By default the filter parameter is set to false, but if you set it to true a 50% soft vertical filter will be applied.

mothur > chimera.seqs(fasta=ex.align, template=core_set_aligned.imputed.fasta,
method=pintail, filter=t, quantile=core_set_aligned.imputed.pintail.filtered.quan)

With the filter...

gi|11093941|MNA3|AF293013	div: 6.57051	stDev: 4.66118	chimera flag: Yes
gi|11093940|MNF8|AF293012	div: 6.41026	stDev: 4.87026	chimera flag: Yes
gi|11093939|MNB2|AF293011	div: 7.3718	stDev: 5.37411	chimera flag: Yes
gi|11093937|MNF2|AF293009	div: 6.46965	stDev: 5.58825	chimera flag: Yes
gi|11093930|MNH4|AF293002	div: 9.31174	stDev: 4.0618	chimera flag: Yes


mask

By default there is no mask applied, but you can set it to a file containing your mask or mask=default will apply the ecoli mask.

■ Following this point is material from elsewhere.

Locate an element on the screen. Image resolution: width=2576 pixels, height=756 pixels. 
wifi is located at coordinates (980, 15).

mothur > chimera.seqs(fasta=ex.align, template=core_set_aligned.imputed.fasta,
method=pintail, mask=default, quantile=core_set_aligned.imputed.pintail.masked.quan)

With the ecoli mask...

gi|11093941|MNA3|AF293013	div: 9.66184	stDev: 7.37292	chimera flag: Yes
gi|11093940|MNF8|AF293012	div: 9.10973	stDev: 7.06876	chimera flag: Yes
gi|11093939|MNB2|AF293011	div: 9.4548	stDev: 5.99675	chimera flag: Yes
gi|11093937|MNF2|AF293009	div: 10.4336	stDev: 6.98824	chimera flag: Yes

With the ecoli mask and filter applied...

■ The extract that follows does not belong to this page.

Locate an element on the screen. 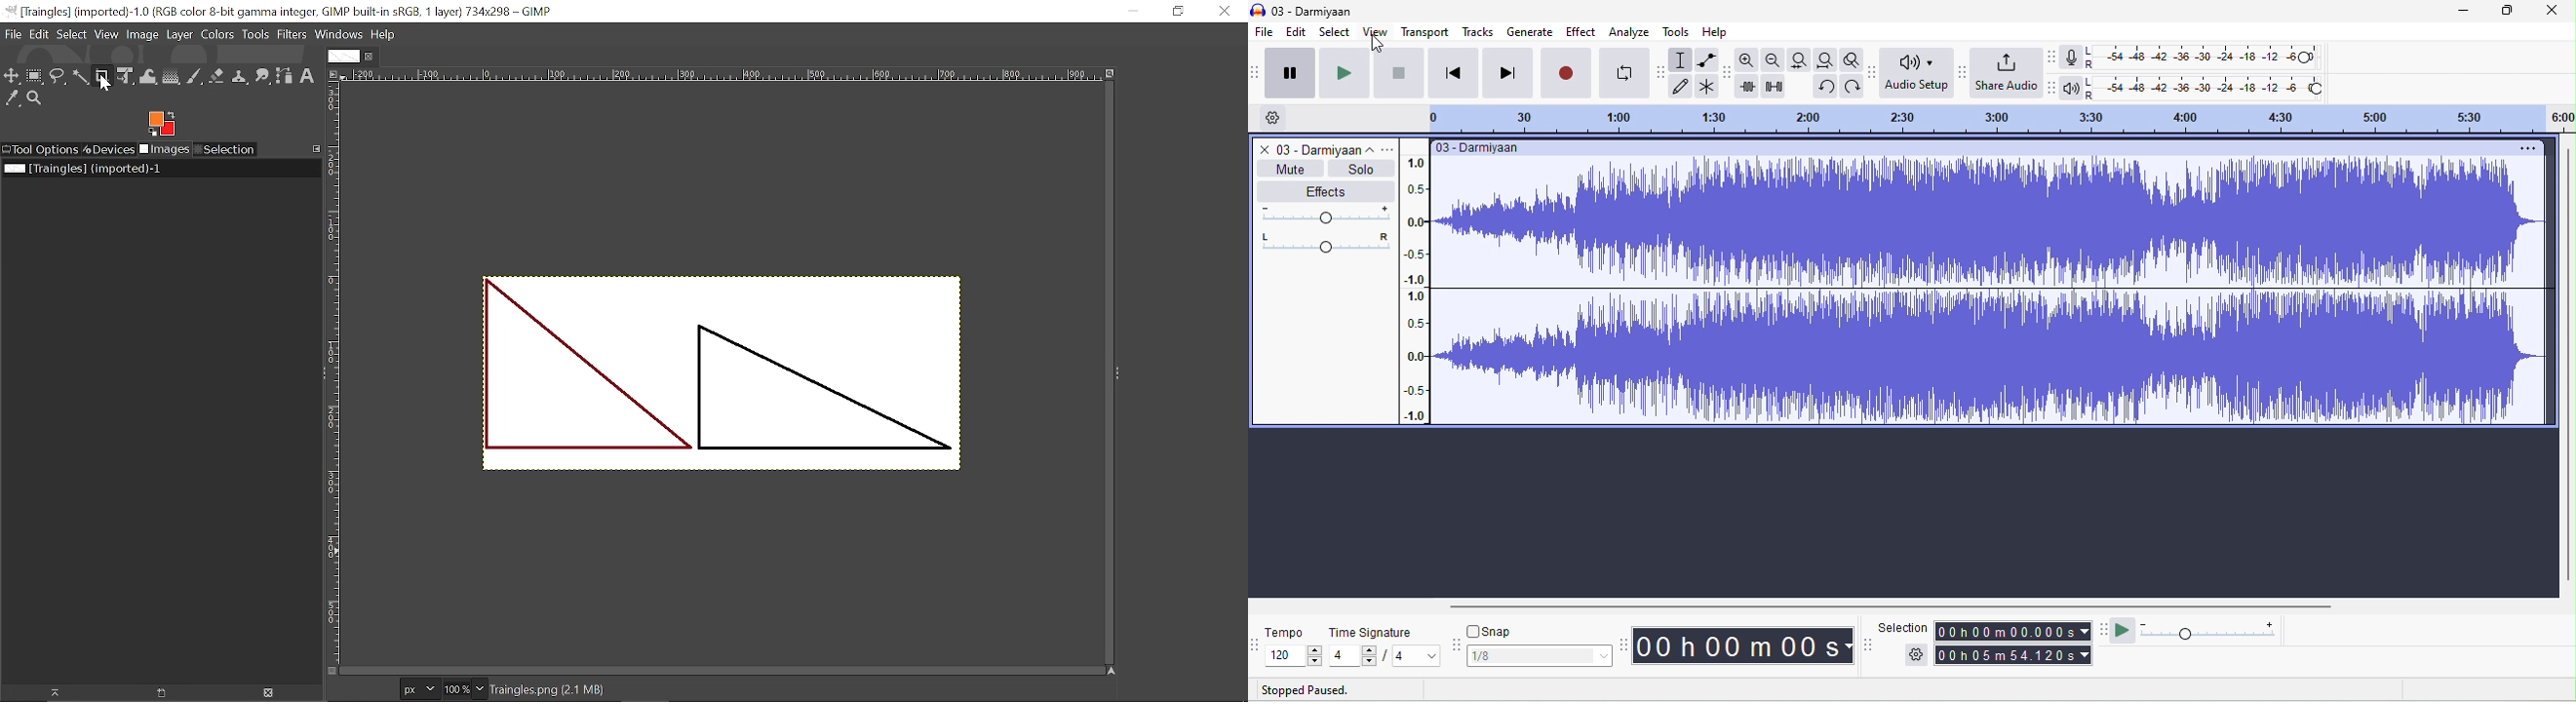 This screenshot has height=728, width=2576. selection is located at coordinates (1681, 59).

gi|11093941|MNA3|AF293013	div: 6.58106	stDev: 5.81978	chimera flag: Yes
gi|11093940|MNF8|AF293012	div: 6.42055	stDev: 5.91301	chimera flag: Yes
gi|11093939|MNB2|AF293011	div: 7.38363	stDev: 4.57108	chimera flag: Yes
gi|11093937|MNF2|AF293009	div: 6.47482	stDev: 4.74574	chimera flag: Yes
gi|11093930|MNH4|AF293002	div: 9.31929	stDev: 4.54857	chimera flag: Yes


mothur > chimera.seqs(fasta=ex.align, template=core_set_aligned.imputed.fasta,
method=pintail, mask=default, filter=t, quantile=core_set_aligned.imputed.pintail.filtered.masked.quan)

window

The window parameter is used to determine the length of sequence you want in each window analyzed. By default it is set to 300. Note, changing the window size will require new quantile files to be made.

mothur > chimera.seqs(fasta=ex.align, template=core_set_aligned.imputed.fasta,
method=pintail, window=200)

increment

The increment parameter is used to slide the window along the sequence. For the pintail algorithm the default is 25. Note, changing the increment will require new quantile files to be made.

mothur > chimera.seqs(fasta=ex.align, template=core_set_aligned.imputed.fasta,
method=pintail, increment=50)

processors

To speed up your processing the chimera.seqs command can be run with multiple processors by using the processors parameter. By default the processors parameter is 1.

mothur > chimera.seqs(fasta=ex.align, template=core_set_aligned.imputed.fasta,
method=pintail, quantile=core_set_aligned.imputed.pintail.quan, processors=2)


This method was written using the algorithms described in the "At Least 1 in 20 16S rRNA Sequence Records Currently Held in the Public Repositories is Estimated To Contain Substantial Anomalies" paper by Kevin E. Ashelford 1, Nadia A. Chuzhanova 3, John C. Fry 1, Antonia J. Jones 2 and Andrew J. Weightman 1.